Result: If you use "1" for the eval, in many cases you'll receive a lower request for anticipated payment (RAP) than you deserve, Gordon notes.
Instead, agencies would do well to have the PT eval finished before completing OASIS so they can put the estimated number of visits in the OASIS form. However, timing of that may be tricky in areas that have PT staffing shortages, Gordon allows.
Before the PPS changes hit, you need to decide on your policy for answering M0826 and implement it so you can enforce it after Jan. 1, Gordon advises. "That's an operational issue that has to be resolved."
But don't just rely on the CWF for your answer, Gordon urges. Because it is based on claims submitted so far, the system easily can be out of date. Be sure to find out from the referral source whether the patient has had previous home care episodes. You should also ask the patients, although their answers are less likely to be accurate, she acknowledges.
Decide before changes hit exactly who will ga-ther this information and make sure it's done, she urges.
If your vendor says it can't be ready in time for Jan. 1, report them to CMS, Wardwell exhorts. "Given the late release of grouper changes, CMS bears some responsibility, particularly if it's not an isolated, single vendor problem," Wardwell judges.

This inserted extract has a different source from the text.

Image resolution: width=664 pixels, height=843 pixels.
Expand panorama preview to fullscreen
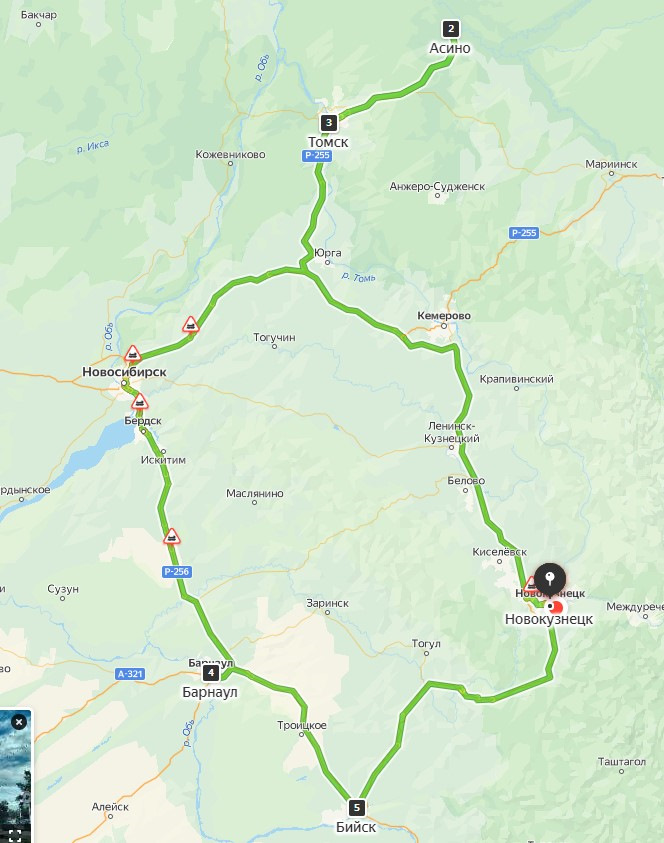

Tip: Touch base with other users of the software so you can identify and work through glitches together, Wardwell offers. VNAA distributed a list of its members and their software vendors for that purpose.
Tracking this will help prevent you from being ambushed by an episode you think is going to break even or make money, but that loses money.

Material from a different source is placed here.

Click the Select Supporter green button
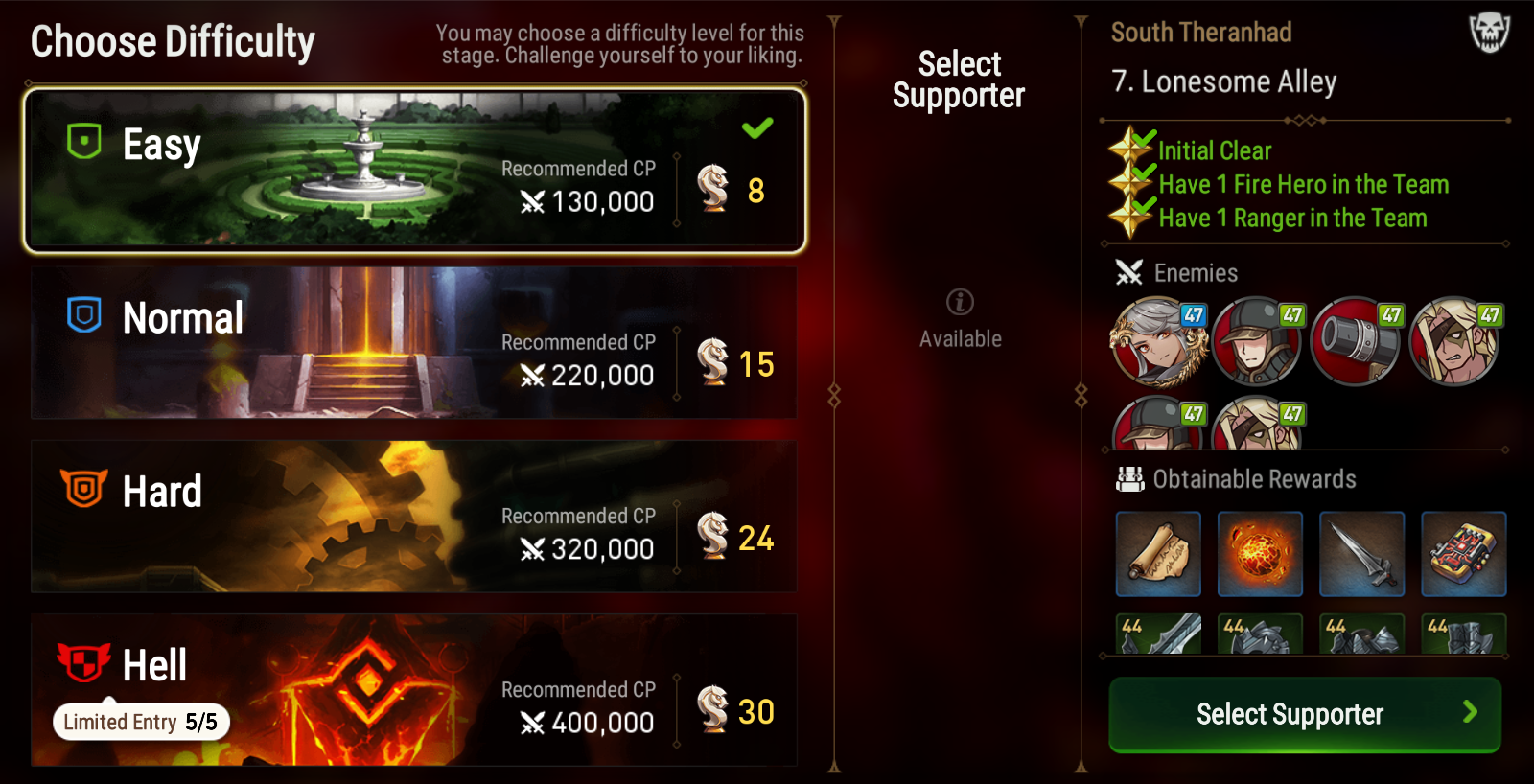 pos(1305,714)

Key: You must update the management as the episode's frequencies and orders are revised, Litwin explains. "This will keep you from having surprises, such as 68 visits made in an episode when you thought there were to be 21," she says. "I see this all the time."
"Agencies should ... take a close look at their current recordkeeping, OASIS, therapy visits per episode, and other documentation and coding practices," Berliner stresses. Then they can "see where they are vulnerable and identify any excesses."
"They should try to implement changes before PPS does it for them," Berliner tells Eli.
Some agencies waited to train on the new OASIS forms so as not to confuse their clinicians trying to fill out the current OASIS forms, providers tell Eli.
Focus in: Pay particular attention to how your clinicians are filling out the ulcer questions, Warmack urges. Diabetic, stasis and pressure ulcers are crucial.
"There is a tremendous amount of money to be lost by inaccurately defining the type of ulcer and thereby coding it incorrectly," she cautions. "Money for these ulcers is found in the ICD-9 codes, OASIS M0 items and in Non Routine Supplies."
Help: Look for free inservices from wound care product vendors about how to identify ulcer types, Warmack suggests.
• Supplies. Your supplies-related paperwork will have to get up to snuff under the new system. "Train staff on how to secure MD orders for supplies and how to document the use of supplies," Warmack advises agencies.
"Our clinicians have grown lax in this regard," she observes. "With supplies now being reimbursable, it is an area of weakness for many agencies." That advice goes doubly for episodes in the highest-paying and rare NRS category 6, which pays $551 per episode.
"This is not the time to assume that someone else knows a problem exists," he warns.